TRECHO SELECIONADO =
Pois é, os prédios hoje
aparecem do nada. Você passa na rua num dia e vê um terreno baldio, no outro já
tem um arranha-céu com porteiro e um garagem com aquela sirene chata que faz
parar teu caminhar na calçada para que um carro saia e ganhe a rua. Incrível. Parece
que e prédio tava ali invisível e que num passe de mágica tornou-se visível. Só
que quando se vê os preços dos imóveis e dos aluguéis em cidades levantadoras
de edifícios como Rio de Janeiro e São Paulo, cria-se um paradoxo: acho que até
tem gente pra morar nesse tanto de prédio, mas será que tem tanta gente assim
com grana pra morar nesse tanto de prédio? Não creio, não. É uma puta grana que
se deixa por mês por uns míseros metros quadrados com vista para sovaco do vizinho
do edifício da frente com uma trilha sonora de arrotos, peidos e cusparadas do
vizinho do lado, visto que as paredes divisórias tem alma de compensado, embora
pareçam outra coisa. A euforia dos cambistas com ingressos para partidas de
futebol é equivalente a dos especuladores imobiliários com seus apartamentos e
prédios. Eles têm o poder de impor o chamado preço artificial para os seu bens.

TAREFA CURTA = Escreva a continuação do texto sobre prédios e especulação imobiliária a partir da última frase, no mesmo tom. A listagem é um material à parte, independente do texto sobre prédios e especulação imobiliária.

ENTRADAS FORNECIDAS =

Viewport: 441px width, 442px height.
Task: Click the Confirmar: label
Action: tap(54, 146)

---

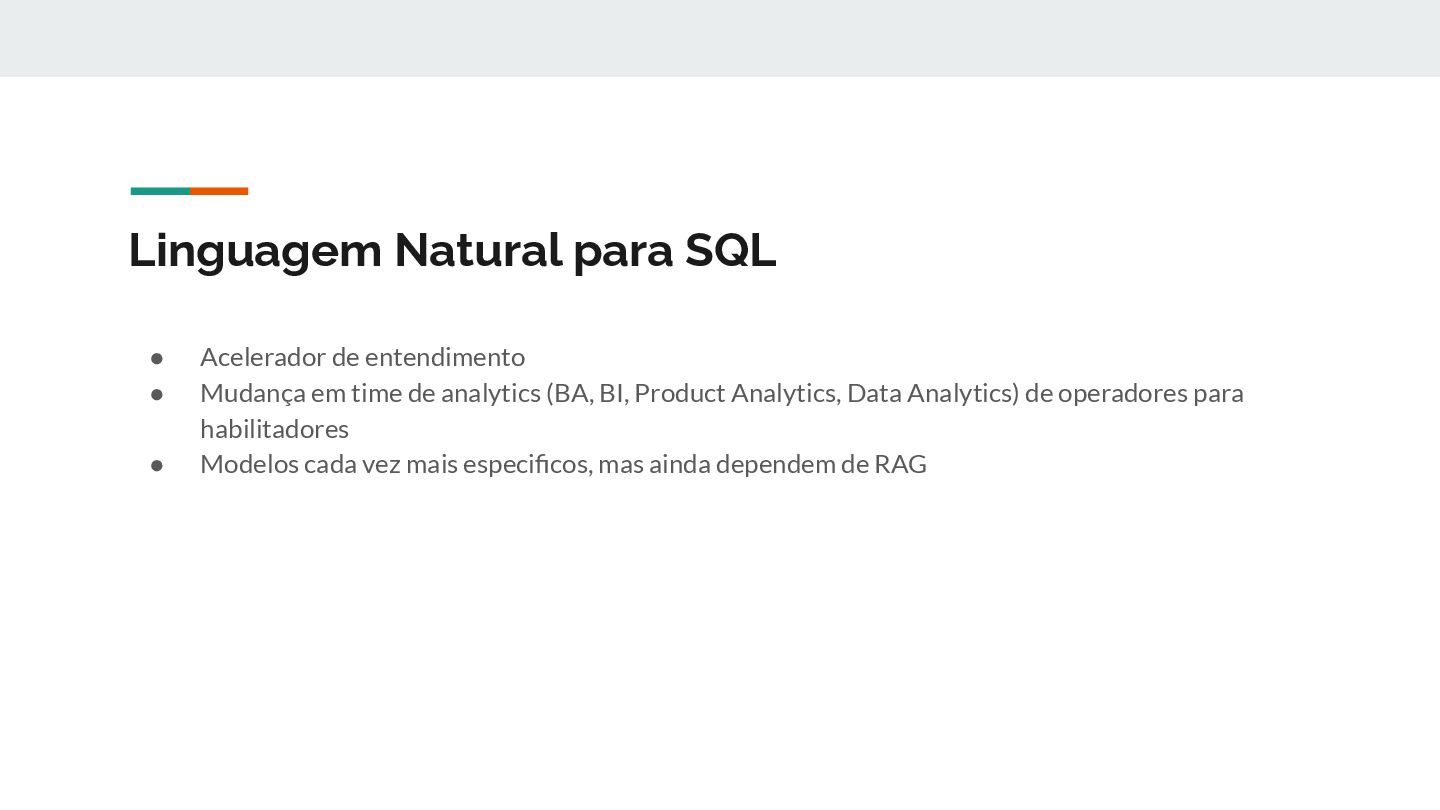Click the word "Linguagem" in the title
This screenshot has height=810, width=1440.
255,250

* * *

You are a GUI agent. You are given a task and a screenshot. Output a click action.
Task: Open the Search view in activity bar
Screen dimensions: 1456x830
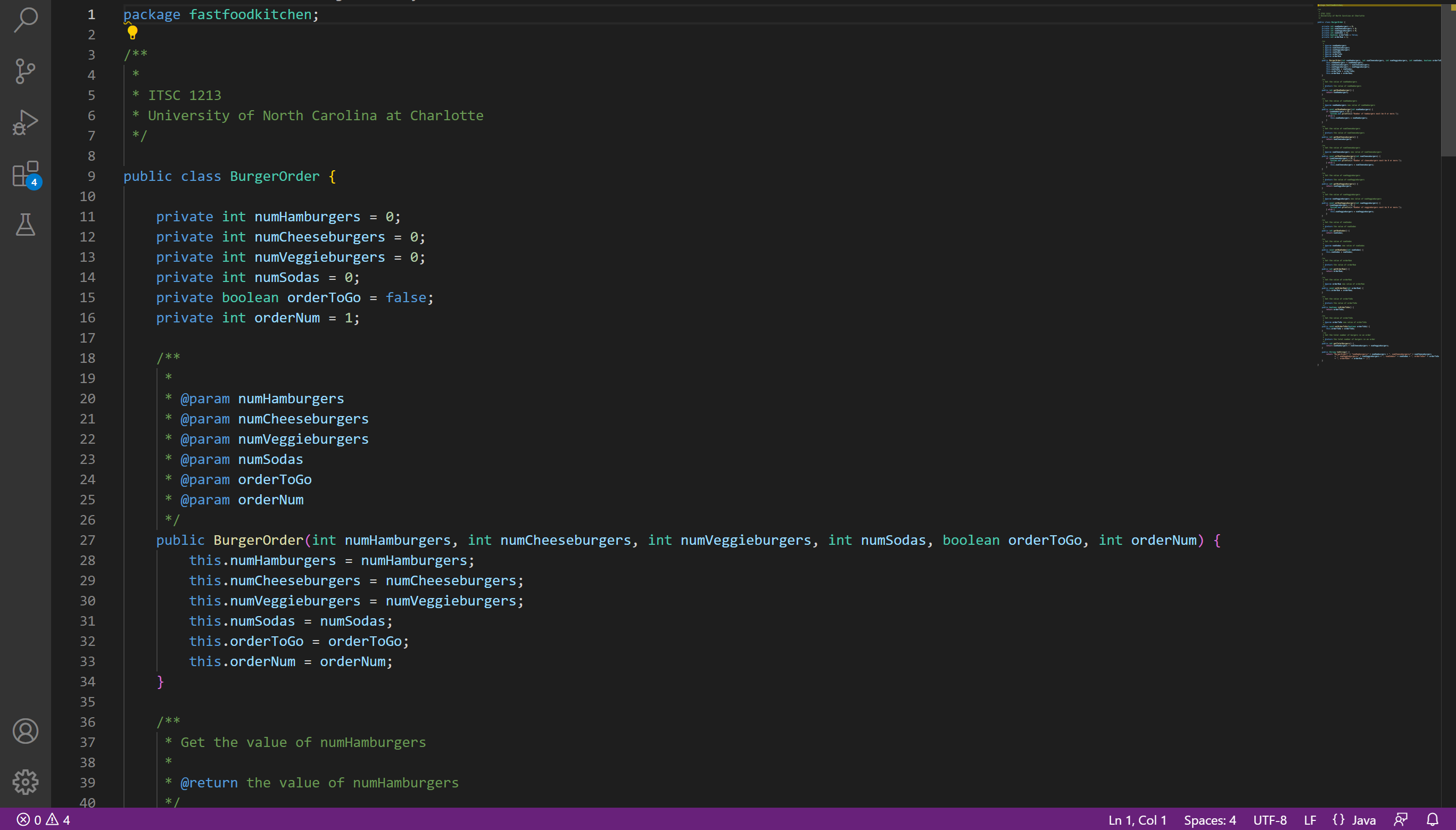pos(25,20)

RESULTADO =
Enquanto isso, os bem menos abastados vão se apropriando dos terrenos
abandonados das prefeituras para construírem suas casas e terem o mínimo de
dignidade para viverem. Na vida real alguns desses lugares “pegam fogo”, são
destruídos sob os protestos dos moradores que são expulsos pela polícia ou por
alguma devastadora força da natureza. Na literatura temos a invasão do Morro do
Mata Gato em “Os Pastores da Noite” de Jorge Amado; em Macondo a compra de
terras baratas para a construção de redes hoteleiras para turistas, expulsou e
deixou sem terra, sem trabalho e sem dignidade os moradores da cidade fictícia
de Gabriel Garcia Marques, que viraram carne de subemprego e depois viraram carne
de bala de armas de fogo no maior massacre de grevistas da Literatura mundial escrito
em “Cem Anos de Solidão”. Ah, DOR vai dar uma de defensora dos fracos e dos
oprimidos? Esbravejam os raivosos. Não, só não sou cega. E o mais impressionante
é que, tanto na vida real quanto na vida ficcional, a música cantada por todos
que são o lado mais fraco do cabo de guerra das moradias é a mesma, composta
pelo amigo do Hevê Cordovil, do Joca e do Mato Grosso. “Não reclama, porque a
chuva só levou a tua cama...”. Metáfora ótima para os saem “com uma mão atrás e
outra na frente” e vão levantar outra maloca em outro lugar. Viu, Sandro
Dornelles? Eu também tenho meus momentos de ira para com imobiliárias e afins.
Sinta-se homenageado.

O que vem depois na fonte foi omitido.